About the job
Lightspeed Commerce Inc. is on the lookout for a Senior Site Reliability Engineer to become a vital part of our Retail organization.
Our Site Reliability Engineering (SRE) team is integral to designing, constructing, and managing Lightspeed's infrastructure. We are dedicated to creating a platform that empowers our diverse product teams. This platform encompasses the complete software delivery lifecycle, from CI/CD pipelines to highly available and scalable production environments.
Your Responsibilities
- Lead initiatives aimed at continuously enhancing our software delivery processes, developing tools that expedite product development across geographically distributed teams.
- Establish and maintain resilient, self-service platforms for building, deploying, and operating services, with an emphasis on automation, scalability, and cost-effectiveness.
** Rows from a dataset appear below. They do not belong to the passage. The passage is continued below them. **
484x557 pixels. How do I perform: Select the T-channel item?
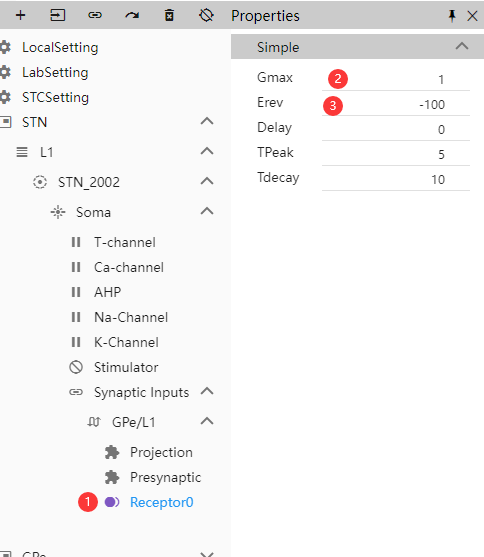click(x=125, y=242)
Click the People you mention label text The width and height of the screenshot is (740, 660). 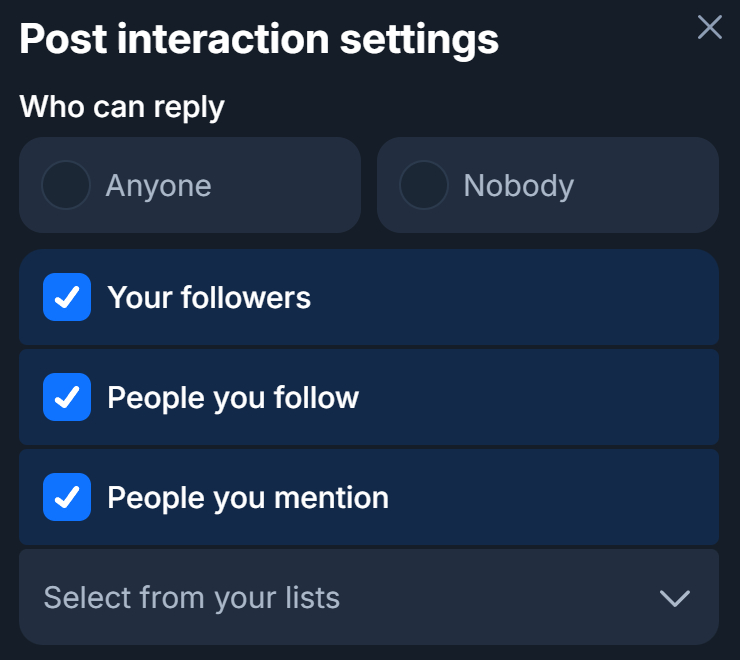[248, 497]
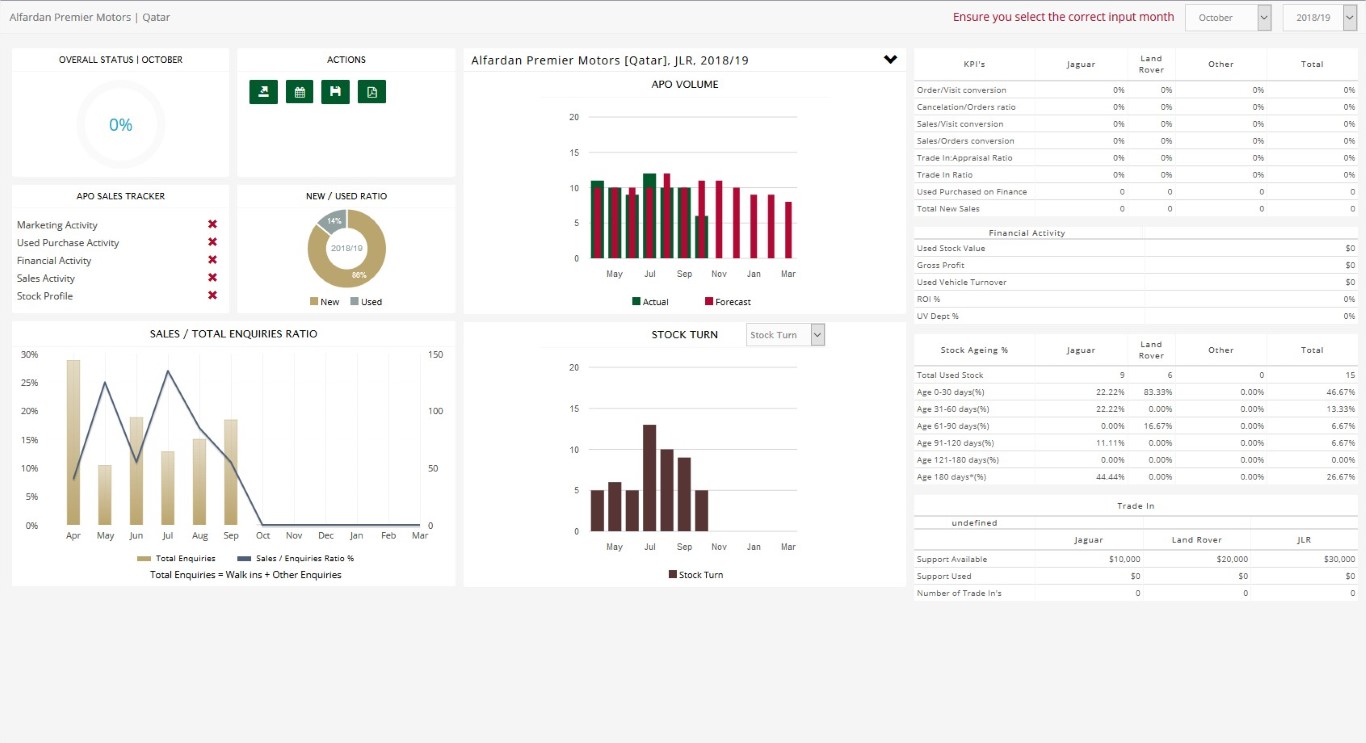1366x743 pixels.
Task: Click the Sales Activity tracker item
Action: pyautogui.click(x=46, y=279)
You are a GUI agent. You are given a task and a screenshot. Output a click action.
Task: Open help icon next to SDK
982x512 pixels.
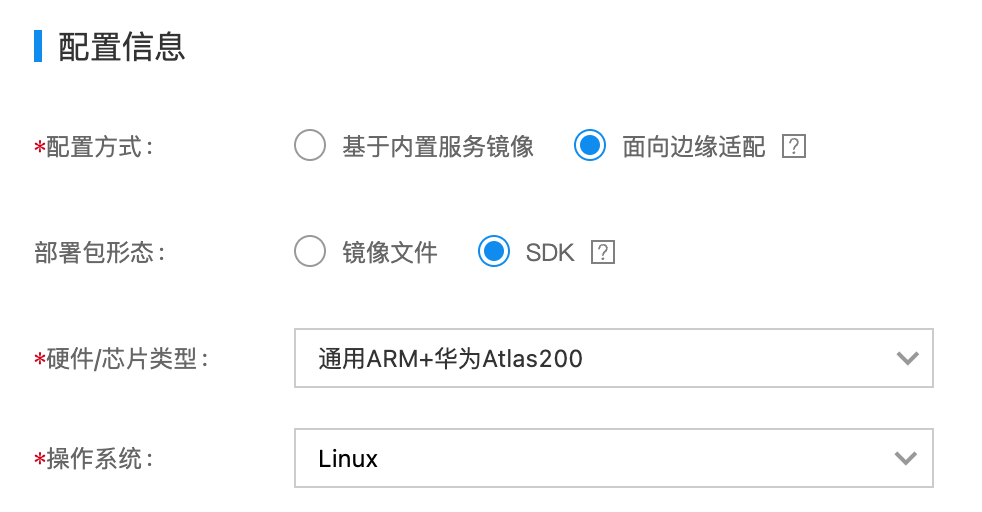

- Collaborate with cross-functional teams to improve cost efficiency and product reliability.
- Utilize your engineering knowledge to guide strategic decisions and promote best practices within your unit, including Infrastructure as Code, monitoring, high availability, disaster recovery, and security measures.
- Oversee the creation and upkeep of comprehensive technical documentation for the team.
- Direct incident response and resolution processes for critical production challenges, facilitating blameless post-mortems.
- Proactively assess system performance and capacity, establish and uphold Service Level Objectives (SLOs), and eliminate repetitive tasks through effective automation and tooling.